Fitting to SPR Data
In this tutorial we will illustrate how to fit the surrogate model to SPR data to estimate $k_{\text{on}}$, $k_{\text{off}}$, $k_{\text{on,b}}$ and the reach.
Setup
We begin by installing the packages we need in a clean environment:
using Pkg
# create a new environment for the surrogate constructions
Pkg.activate("fitting_env")
Pkg.add(url="https://github.com/isaacsas/SPRFittingPaper2023.jl.git")
# load the library
using SPRFittingPaper2023
Estimating Best Fit Parameters to an SPR Dataset
We wil work with the same SPR dataset as in the Forward Model Simulation tutorial. As described in [1], our general approach will be to use the XNES optimizer from BlackBoxOptim.jl to minimize the difference between the SPR data and the surrogate's predicted SPR traces. XNES is a stochastic natural evolution optimizer that we have found often gives the best fits among many optimizer choices. We use this optimizer via Optimization.jl, which allows for the easy selection of different optimizer choices. As XNES is stochastic, we will run the parameter estimation process nfits
times, and select parameters from the run with the minimal loss as our final estimates.

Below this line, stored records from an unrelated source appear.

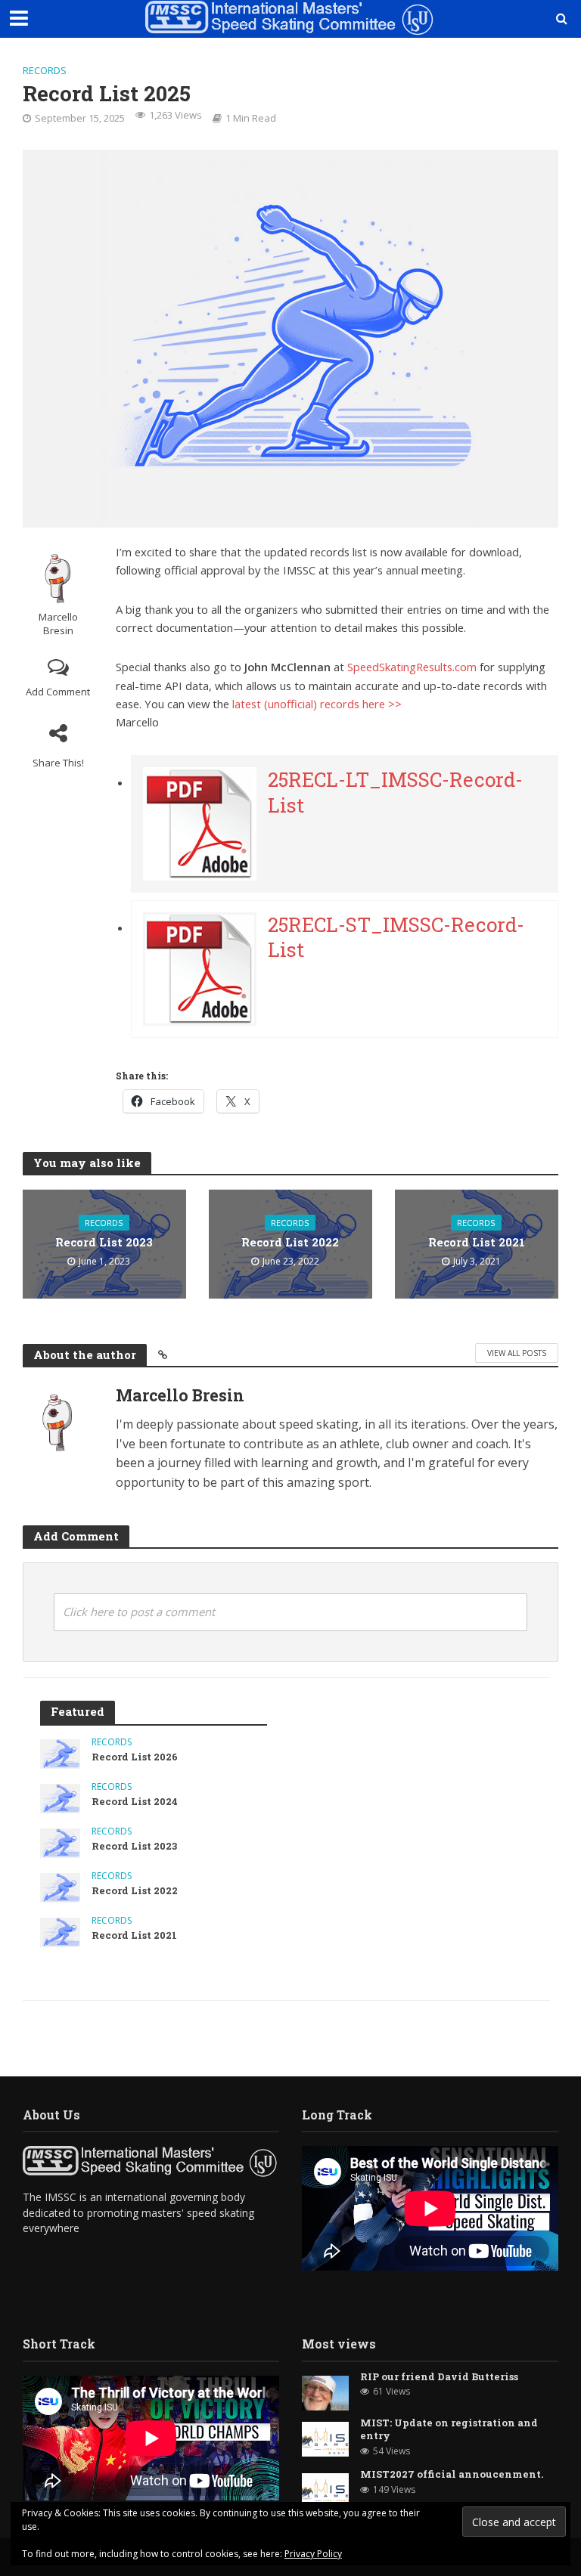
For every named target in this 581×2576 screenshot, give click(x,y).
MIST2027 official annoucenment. (452, 2474)
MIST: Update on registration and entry (449, 2430)
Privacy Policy (313, 2553)
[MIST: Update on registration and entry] (325, 2438)
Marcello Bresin (58, 623)
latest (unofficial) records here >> (317, 703)
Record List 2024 (135, 1801)
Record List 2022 (290, 1241)
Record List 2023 (104, 1241)
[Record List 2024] (60, 1797)
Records (45, 70)
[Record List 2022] (60, 1886)
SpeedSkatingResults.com (412, 666)
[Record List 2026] (60, 1752)
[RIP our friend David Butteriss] (325, 2391)
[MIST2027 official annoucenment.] (325, 2489)
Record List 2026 (135, 1757)
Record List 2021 (476, 1241)
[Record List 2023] (60, 1841)
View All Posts (516, 1353)
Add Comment (58, 691)
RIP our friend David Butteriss (439, 2376)
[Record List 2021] (60, 1931)
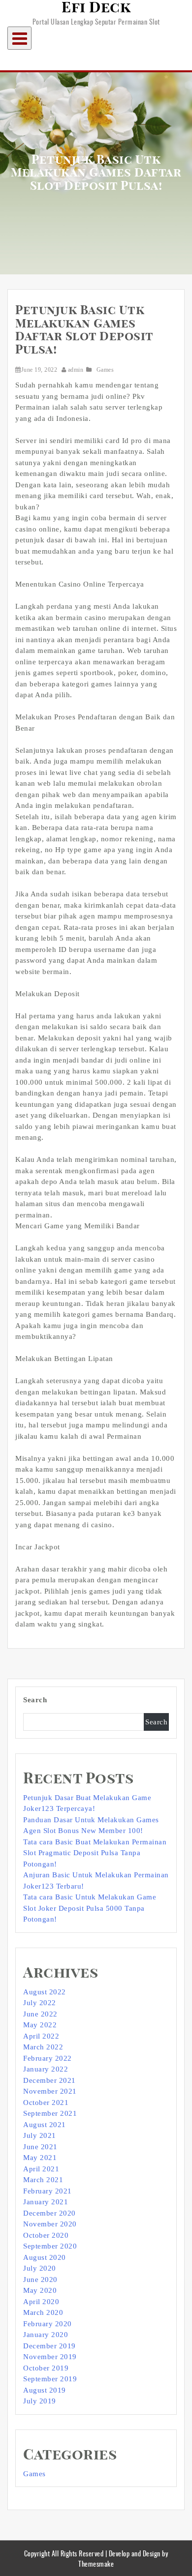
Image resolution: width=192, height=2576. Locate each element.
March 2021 (43, 2180)
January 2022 (45, 2069)
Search (35, 1700)
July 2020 (39, 2268)
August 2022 (44, 1992)
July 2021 (39, 2135)
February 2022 (47, 2058)
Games (105, 369)
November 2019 (50, 2357)
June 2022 (40, 2014)
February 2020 (47, 2324)
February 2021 (47, 2191)
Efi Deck (96, 7)
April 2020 (41, 2302)
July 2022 (39, 2003)
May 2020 (40, 2290)
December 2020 (49, 2213)
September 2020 (50, 2246)
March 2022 (43, 2047)
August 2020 (44, 2257)
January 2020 (45, 2335)
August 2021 (44, 2125)
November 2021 (50, 2091)
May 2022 (40, 2025)
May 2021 (40, 2157)
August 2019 (44, 2390)
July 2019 (39, 2401)
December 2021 (49, 2080)
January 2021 (45, 2202)
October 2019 (45, 2368)
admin (75, 369)
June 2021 (40, 2147)
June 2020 (40, 2279)
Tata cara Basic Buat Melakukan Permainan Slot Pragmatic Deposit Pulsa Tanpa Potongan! (94, 1853)
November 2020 (50, 2224)
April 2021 (41, 2169)
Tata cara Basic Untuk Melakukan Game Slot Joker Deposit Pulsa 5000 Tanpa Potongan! (89, 1908)
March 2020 (43, 2312)
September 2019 (50, 2379)
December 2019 (49, 2346)
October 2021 (45, 2102)
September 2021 (50, 2113)
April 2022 (41, 2036)
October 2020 (45, 2235)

We'll use the full surrogate from [1], which can be downloaded here.
We begin by defining some variables related to the fitting process:
nfits = 100 # how many fits to run and then take the minimum over
nsims = 250 # number of simulations to average when plotting
logCP_optrange = (1.0, 5.0) # allowable log-space range of CP values
Next we set the location of the surrogate:
surfile = "PATH_TO_DOWNLOADED_SURROGATE.jld"
We now load the surrogate and SPR data:
# load the surrogate
surrogate = Surrogate(surfile)
sps = surrogate.surpars
# range of CP values to use
optpar_ranges = [logCP_optrange]
# load the aligned SPR data from input CSV file
datadir = joinpath(@__DIR__, "..", "..", "data")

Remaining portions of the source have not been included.